**AIM A:**
Please collect every line of the records that contains the string "Switch".

**EXTRACTED TEXT:**
## Begin

The existing Monad typeclass expects your type to work for every possible type argument. Consider Maybe: in Maybe a, a is not constrained at all. Basically you can't have a Monad with constraints.
This is a fundamental limitation of how the Monad class is defined—I don't know of any way to get around it without modifying that.
This is also a problem for defining Monad instances for other common types, like Set.
In practice, this restriction is actually pretty important. Consider that (normally) functions are not instances of Num. This means that we could not use your monad to contain a function! This really limits important operations like ap (<*> from Applicative), since that depends on a monad containing a function:
ap :: Monad m => m (a -> b) -> m a -> m b
Your monad would not support many common uses and idioms we've grown to expect from normal monads! This would rather limit its utility.

## End

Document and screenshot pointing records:
## Begin

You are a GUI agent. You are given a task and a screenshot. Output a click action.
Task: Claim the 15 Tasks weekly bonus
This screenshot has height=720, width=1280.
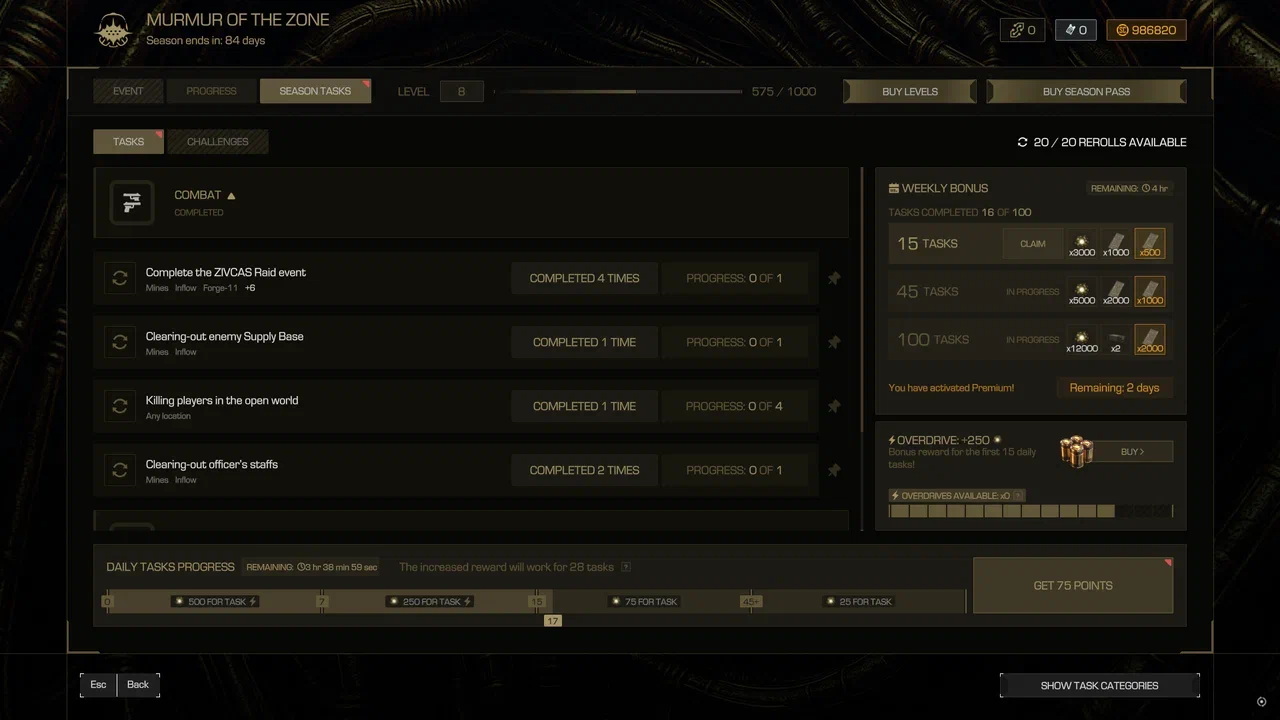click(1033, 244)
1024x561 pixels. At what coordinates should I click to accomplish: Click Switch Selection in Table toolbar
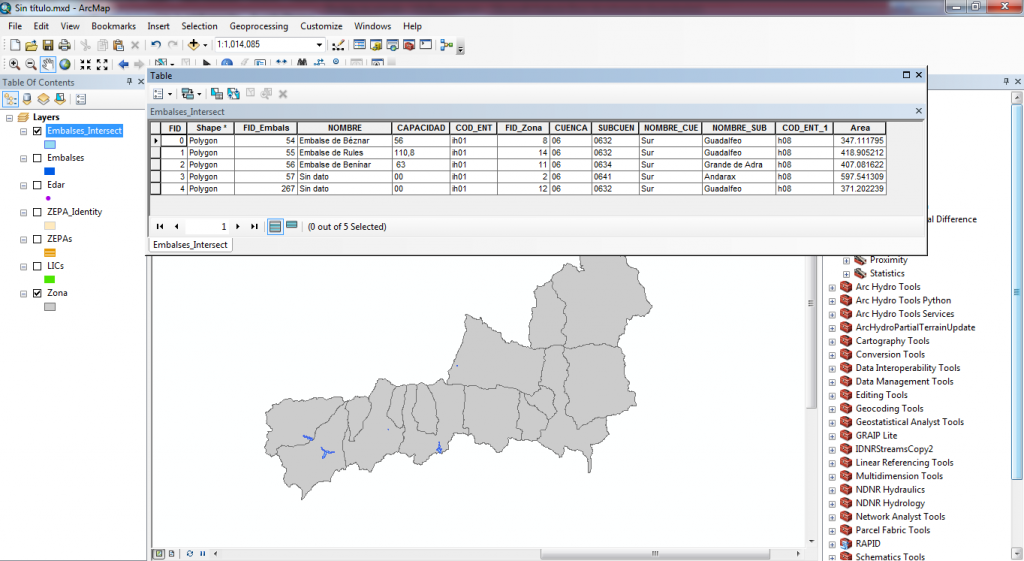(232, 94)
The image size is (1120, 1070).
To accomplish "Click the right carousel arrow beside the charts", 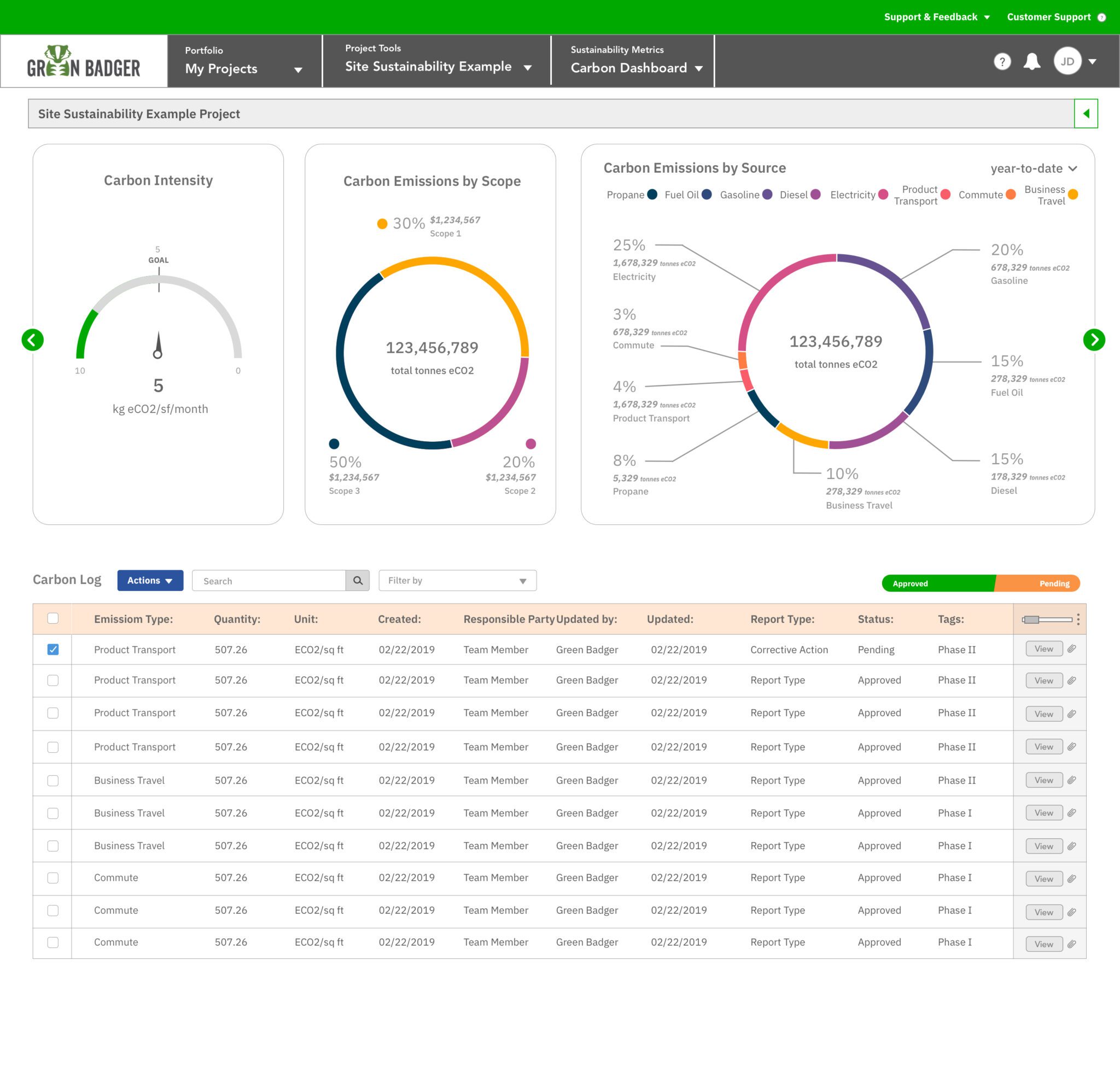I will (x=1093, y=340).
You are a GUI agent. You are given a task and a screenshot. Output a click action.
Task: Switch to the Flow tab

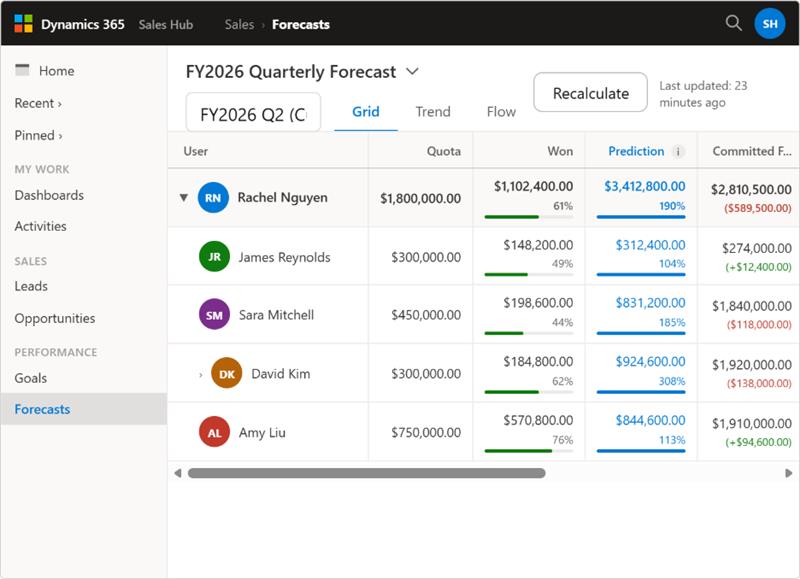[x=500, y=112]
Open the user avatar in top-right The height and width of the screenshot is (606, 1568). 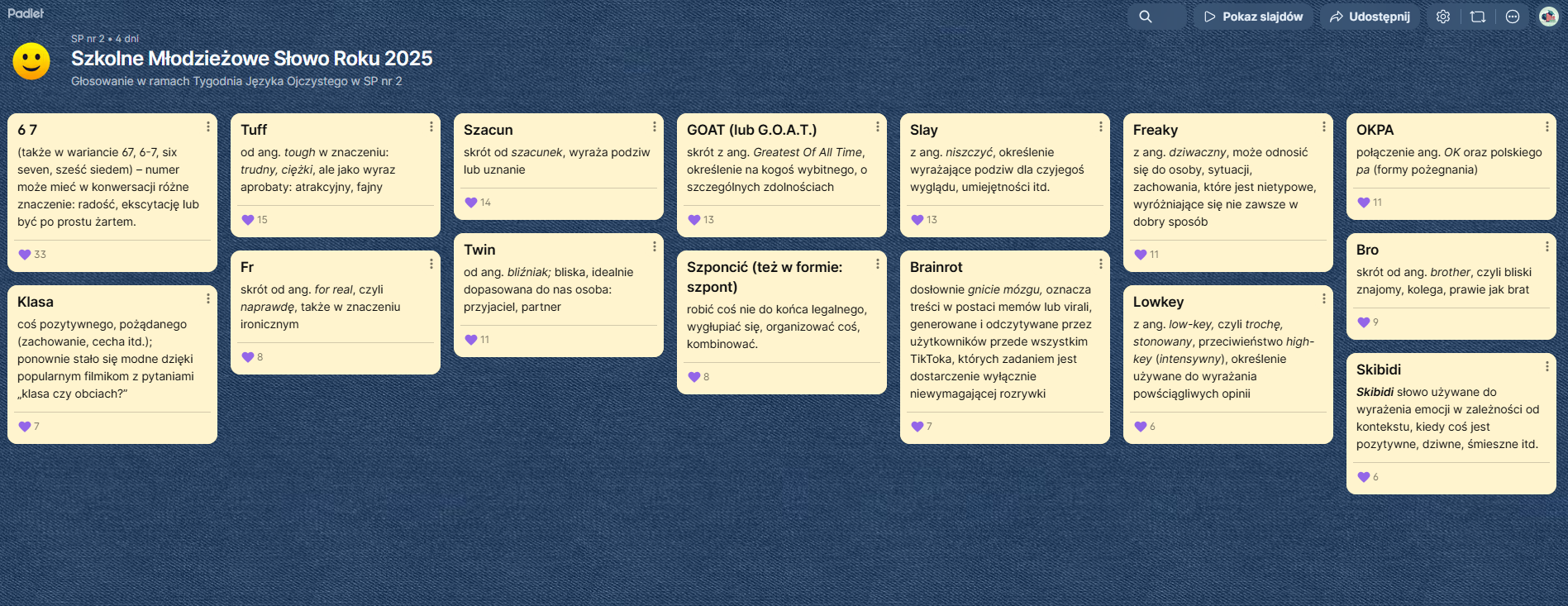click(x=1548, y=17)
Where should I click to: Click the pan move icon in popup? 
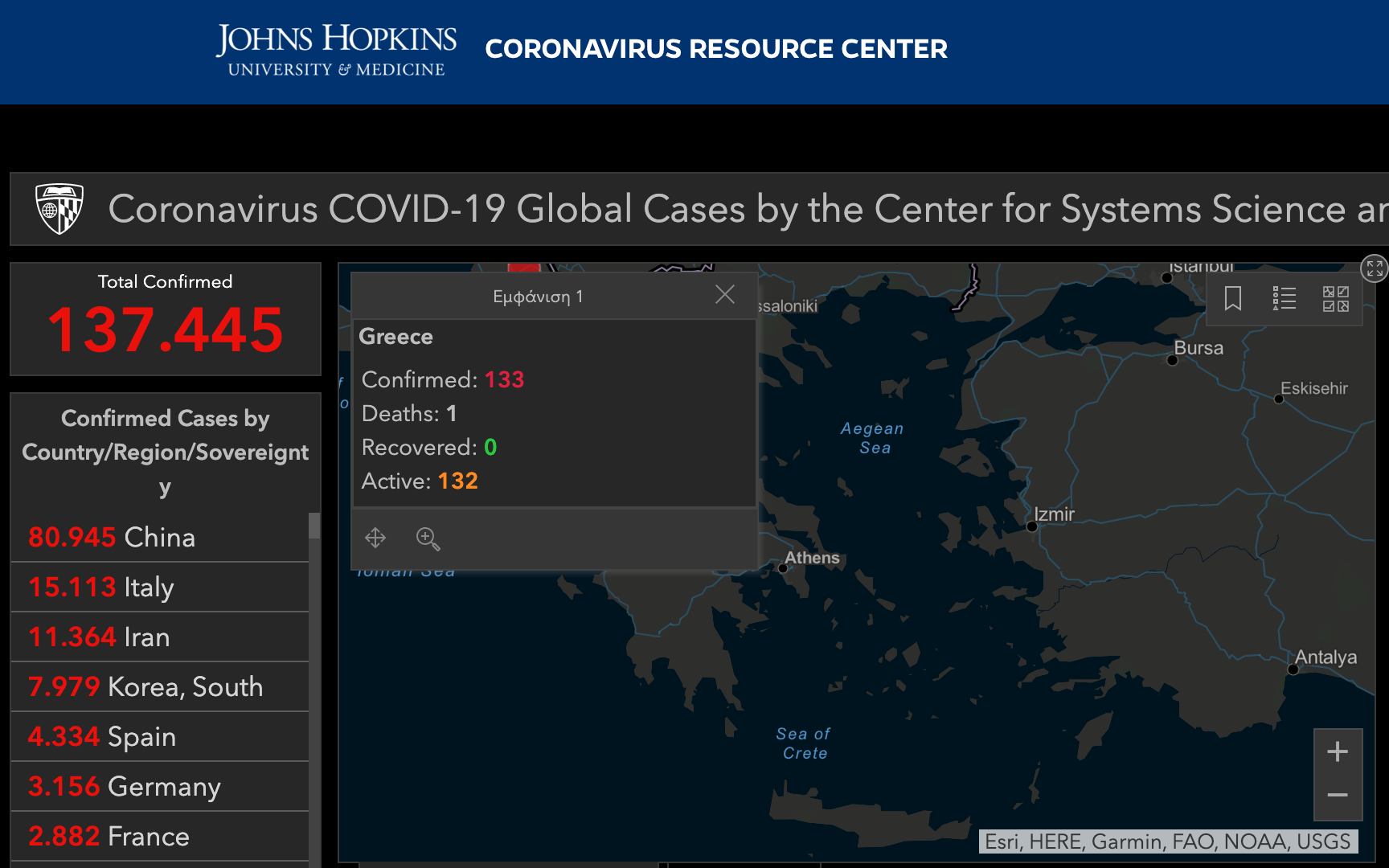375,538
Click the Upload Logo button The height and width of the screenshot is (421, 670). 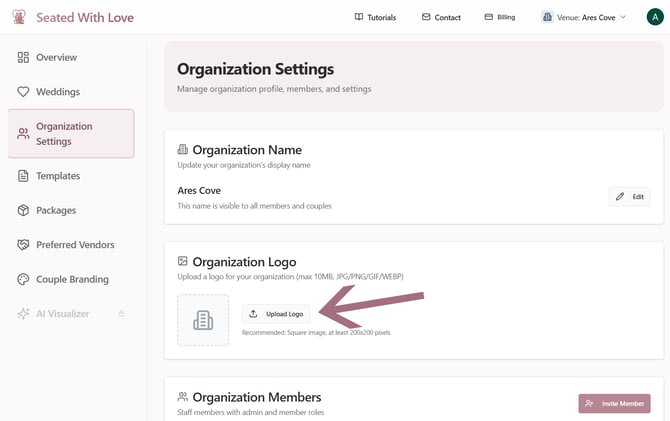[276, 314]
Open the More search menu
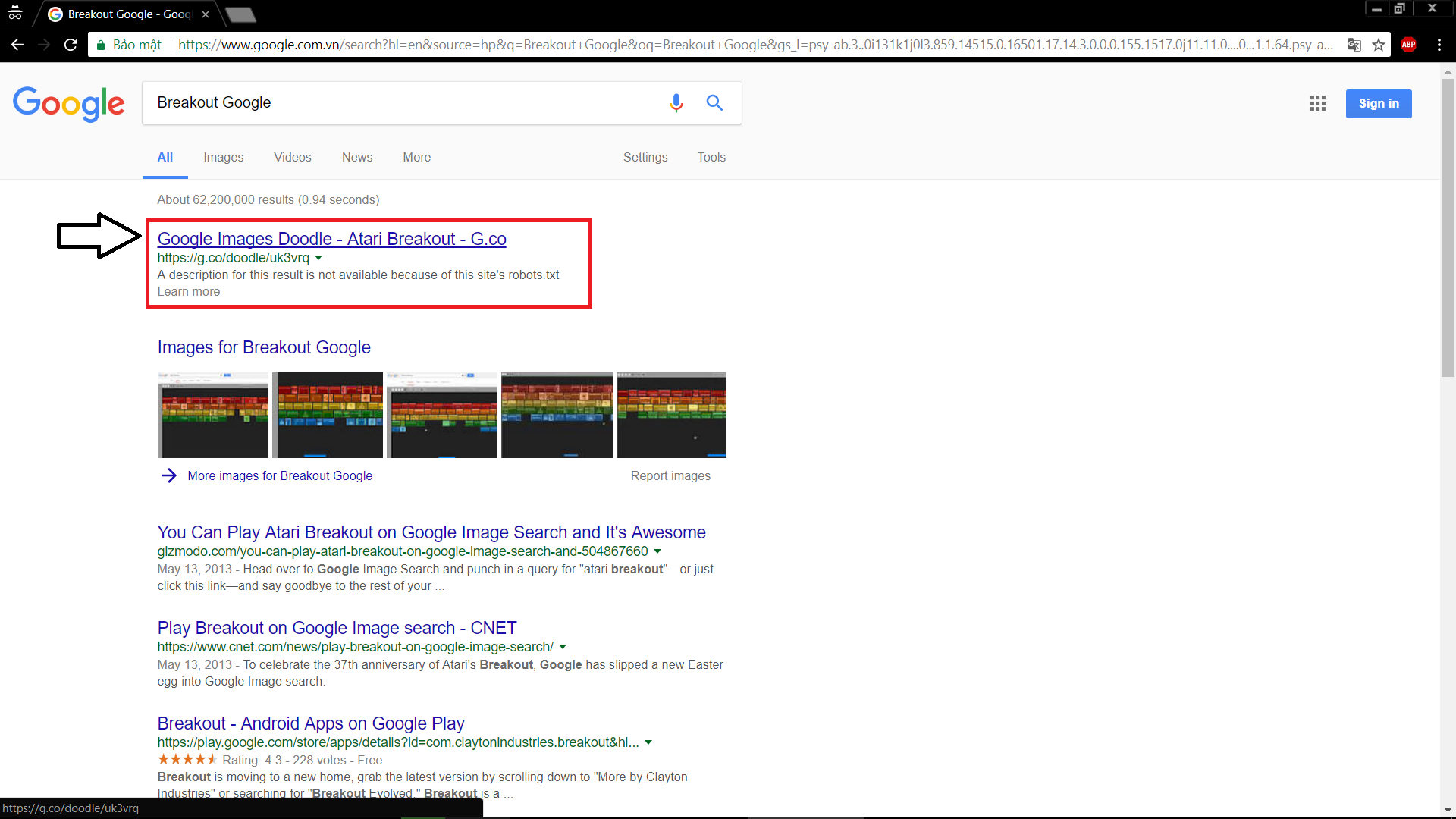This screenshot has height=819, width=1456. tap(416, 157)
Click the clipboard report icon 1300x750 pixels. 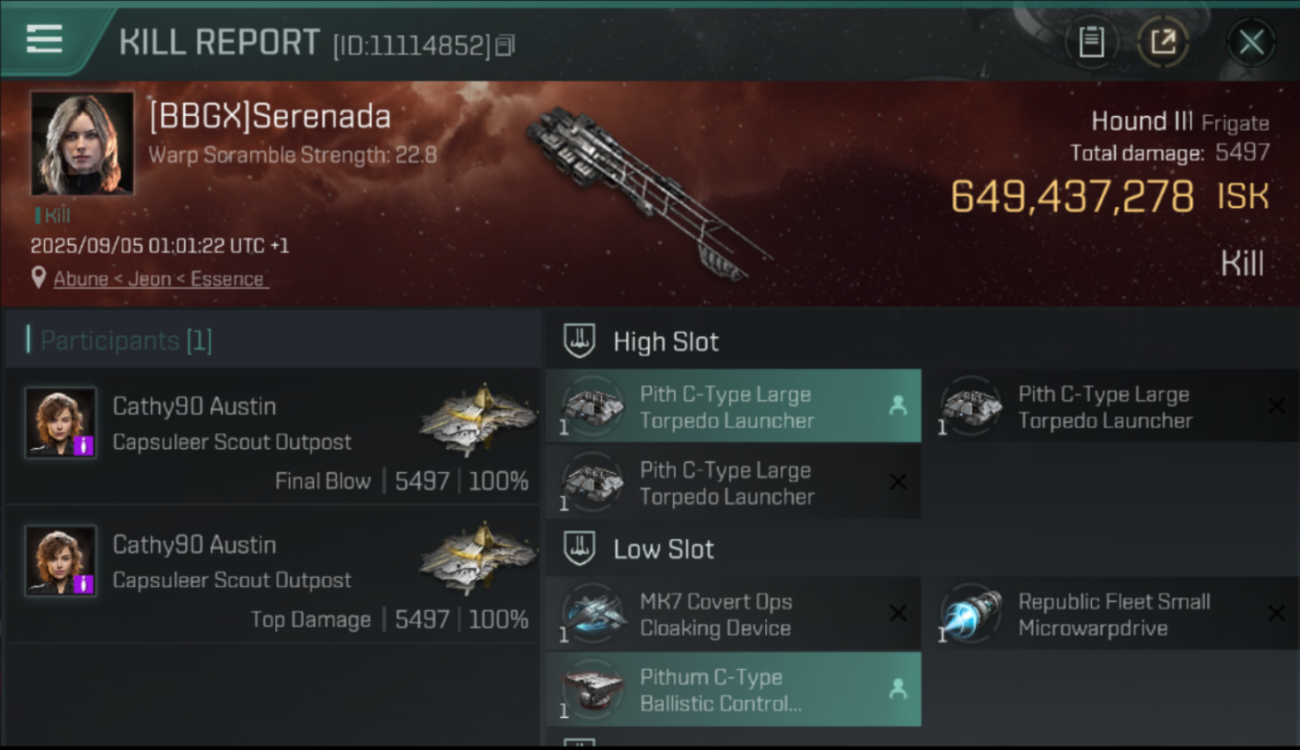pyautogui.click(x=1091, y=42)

## End

**AIM B:**
Write out everything in the Monad passage from "The existing Monad" down to "limit its utility.", word for word.

**WRITTEN REPLY A:**
1024x561 pixels. At what coordinates should I click to accomplish: Click Switch Selection in Table toolbar
Task: Switch to the Flow tab

**WRITTEN REPLY B:**
The existing Monad typeclass expects your type to work for every possible type argument. Consider Maybe: in Maybe a, a is not constrained at all. Basically you can't have a Monad with constraints.
This is a fundamental limitation of how the Monad class is defined—I don't know of any way to get around it without modifying that.
This is also a problem for defining Monad instances for other common types, like Set.
In practice, this restriction is actually pretty important. Consider that (normally) functions are not instances of Num. This means that we could not use your monad to contain a function! This really limits important operations like ap (<*> from Applicative), since that depends on a monad containing a function:
ap :: Monad m => m (a -> b) -> m a -> m b
Your monad would not support many common uses and idioms we've grown to expect from normal monads! This would rather limit its utility.